Fédora ("L'intrusif")
DJANEM 1
Ma Lefth, mon Ithaque, éphémère et définitive, tu ne m’as plus suivi. Tu crains que ma vie ne te refasse faux-bond. Dans mon ménage tout va mieux. De loin en loin ton aile m’effleure encore. Malgré mon inaction. Le monde et tout ce qui concerne la vie réelle s'éloignent, car la vraie vie ne fut jamais mon affaire. Juste ne pas me confier à un mur.
Petit-Keller
- II
Olegario tient à cœur de porter négligé, lui qui s'est vu contraint de torturer sous l’uniforme. Léna rappelle Djanem adolescente dite Lefth, en plus jeune, adolescente, rebelle, branlée à mort ; l'Argentin regarde Léna en coin et patiente ; cet homme besogne sa mère à toute heure. Mais sitôt Fedora en répétitions (rôle de Madge dans Les sylphide) le bourreau dÉtat revient avec sa clef, multiplie les entretiens, offre de menus présents. Tous deux lorsque revient la mère assistent de l’étage à ses bruyants retours en décapotable, vêtue de sa cape sombre ; au volant Hernandez, premier sujet dans le rôle du Prince, tout sourire et pédé.
Il effleure sa taiIle en ouvrant la portière - « tous les voisins le voient ! », crie Olegario. Léna se retire sans perdre un mot.
- 2
Maltraitance, de mère à filles.
D’autre part : Lazarus n'est point Nils, mais se sert de lui. Je ne l'ai jamais surpris en si flagrant mensonge. À quel point mon ami pouvait me calomnier sitôt la porte refermée, je le savais. Je ne peux donc aimer une Femme que préalablement passée par ses pattes ? (... elle y est retournée, à ce corps, «de même que le chien à ses vomissures »). Je l'aime sans m’y résoudre. N’est-ce pas plutôt d’étiqueter sur chacune de mes angoisses Djanem pour me feindre amoureux ? ...certains, qui s’agenouillent, s’imaginent croyants.

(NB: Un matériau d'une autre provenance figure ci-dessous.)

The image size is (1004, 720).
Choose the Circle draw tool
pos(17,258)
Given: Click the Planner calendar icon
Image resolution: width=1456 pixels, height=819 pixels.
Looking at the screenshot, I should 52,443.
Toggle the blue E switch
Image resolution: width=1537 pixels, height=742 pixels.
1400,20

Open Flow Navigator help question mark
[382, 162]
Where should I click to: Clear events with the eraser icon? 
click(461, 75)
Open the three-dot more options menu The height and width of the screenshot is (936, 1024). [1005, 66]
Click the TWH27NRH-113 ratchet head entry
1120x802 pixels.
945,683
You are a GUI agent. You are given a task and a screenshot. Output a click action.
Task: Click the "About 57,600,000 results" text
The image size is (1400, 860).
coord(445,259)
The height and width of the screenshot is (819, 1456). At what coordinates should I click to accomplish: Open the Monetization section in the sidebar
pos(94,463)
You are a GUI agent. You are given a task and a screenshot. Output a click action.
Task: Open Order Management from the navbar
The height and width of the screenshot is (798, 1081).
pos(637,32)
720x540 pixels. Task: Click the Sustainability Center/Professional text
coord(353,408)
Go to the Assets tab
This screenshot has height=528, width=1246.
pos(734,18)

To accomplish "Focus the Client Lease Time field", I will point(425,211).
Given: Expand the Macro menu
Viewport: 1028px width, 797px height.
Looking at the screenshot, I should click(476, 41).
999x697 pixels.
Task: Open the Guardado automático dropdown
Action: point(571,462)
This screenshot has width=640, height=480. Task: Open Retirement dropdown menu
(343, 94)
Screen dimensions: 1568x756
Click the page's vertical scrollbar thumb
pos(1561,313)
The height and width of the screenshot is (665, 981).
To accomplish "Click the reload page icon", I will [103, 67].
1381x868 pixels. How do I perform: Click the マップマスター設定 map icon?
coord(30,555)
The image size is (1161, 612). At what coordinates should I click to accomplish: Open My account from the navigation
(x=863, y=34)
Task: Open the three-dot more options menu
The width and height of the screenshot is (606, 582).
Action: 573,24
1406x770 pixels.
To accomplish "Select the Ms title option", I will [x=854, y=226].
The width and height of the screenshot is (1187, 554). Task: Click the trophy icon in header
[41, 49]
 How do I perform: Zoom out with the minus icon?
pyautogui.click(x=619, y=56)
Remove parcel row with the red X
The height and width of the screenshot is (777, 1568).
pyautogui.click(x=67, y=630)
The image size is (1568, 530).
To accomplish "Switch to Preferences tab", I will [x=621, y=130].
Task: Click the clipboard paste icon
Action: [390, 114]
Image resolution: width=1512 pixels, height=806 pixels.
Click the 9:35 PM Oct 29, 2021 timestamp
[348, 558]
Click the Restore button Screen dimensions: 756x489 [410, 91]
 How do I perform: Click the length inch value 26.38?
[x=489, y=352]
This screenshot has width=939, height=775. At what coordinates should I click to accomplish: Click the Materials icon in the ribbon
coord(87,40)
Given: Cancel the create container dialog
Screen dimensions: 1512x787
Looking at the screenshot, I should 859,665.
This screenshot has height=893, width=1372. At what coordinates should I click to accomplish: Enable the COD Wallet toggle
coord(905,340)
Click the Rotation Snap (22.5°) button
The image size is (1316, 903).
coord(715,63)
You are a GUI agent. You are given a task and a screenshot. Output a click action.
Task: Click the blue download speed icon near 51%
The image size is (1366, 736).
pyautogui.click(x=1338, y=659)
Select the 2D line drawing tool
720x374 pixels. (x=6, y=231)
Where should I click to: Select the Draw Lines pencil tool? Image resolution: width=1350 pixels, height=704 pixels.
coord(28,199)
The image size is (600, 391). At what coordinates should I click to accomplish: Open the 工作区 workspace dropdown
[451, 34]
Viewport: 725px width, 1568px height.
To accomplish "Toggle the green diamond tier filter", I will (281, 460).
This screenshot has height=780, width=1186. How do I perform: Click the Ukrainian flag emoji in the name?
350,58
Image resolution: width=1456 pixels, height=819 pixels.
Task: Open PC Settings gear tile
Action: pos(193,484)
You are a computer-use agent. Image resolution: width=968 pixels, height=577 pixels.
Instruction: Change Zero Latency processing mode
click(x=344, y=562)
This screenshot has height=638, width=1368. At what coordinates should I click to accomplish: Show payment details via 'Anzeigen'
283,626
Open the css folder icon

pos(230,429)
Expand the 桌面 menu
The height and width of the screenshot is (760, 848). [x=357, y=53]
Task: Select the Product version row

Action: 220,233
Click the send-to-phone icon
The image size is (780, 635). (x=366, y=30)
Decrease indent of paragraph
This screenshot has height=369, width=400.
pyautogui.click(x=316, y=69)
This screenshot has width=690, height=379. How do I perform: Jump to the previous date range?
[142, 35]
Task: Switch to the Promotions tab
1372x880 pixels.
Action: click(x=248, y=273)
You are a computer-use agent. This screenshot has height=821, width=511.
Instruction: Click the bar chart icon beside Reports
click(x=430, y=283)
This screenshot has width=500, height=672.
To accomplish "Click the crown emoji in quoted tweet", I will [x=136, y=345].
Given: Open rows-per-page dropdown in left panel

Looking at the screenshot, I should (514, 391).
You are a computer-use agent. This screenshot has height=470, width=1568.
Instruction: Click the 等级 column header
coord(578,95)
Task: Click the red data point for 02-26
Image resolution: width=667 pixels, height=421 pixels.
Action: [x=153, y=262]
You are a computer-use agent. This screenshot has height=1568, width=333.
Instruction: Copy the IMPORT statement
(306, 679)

Déroulement satisfaisant des premiers cours. D’abord elle s’habille en tailleur sobre, à l'opposé d’une l'aguicheuse, en épouse de pasteur ; distance et vouvoiement. Djanem s'affolant sobrement, cherchant ses documents épars, dans un mouvement d'ailes, et j'imaginai pour elle maintes insoumissions scolaires, l’acceptation du premier emploi venu, pour finir la fatigue et le retour aux sources classiques, bac et certificat d’études.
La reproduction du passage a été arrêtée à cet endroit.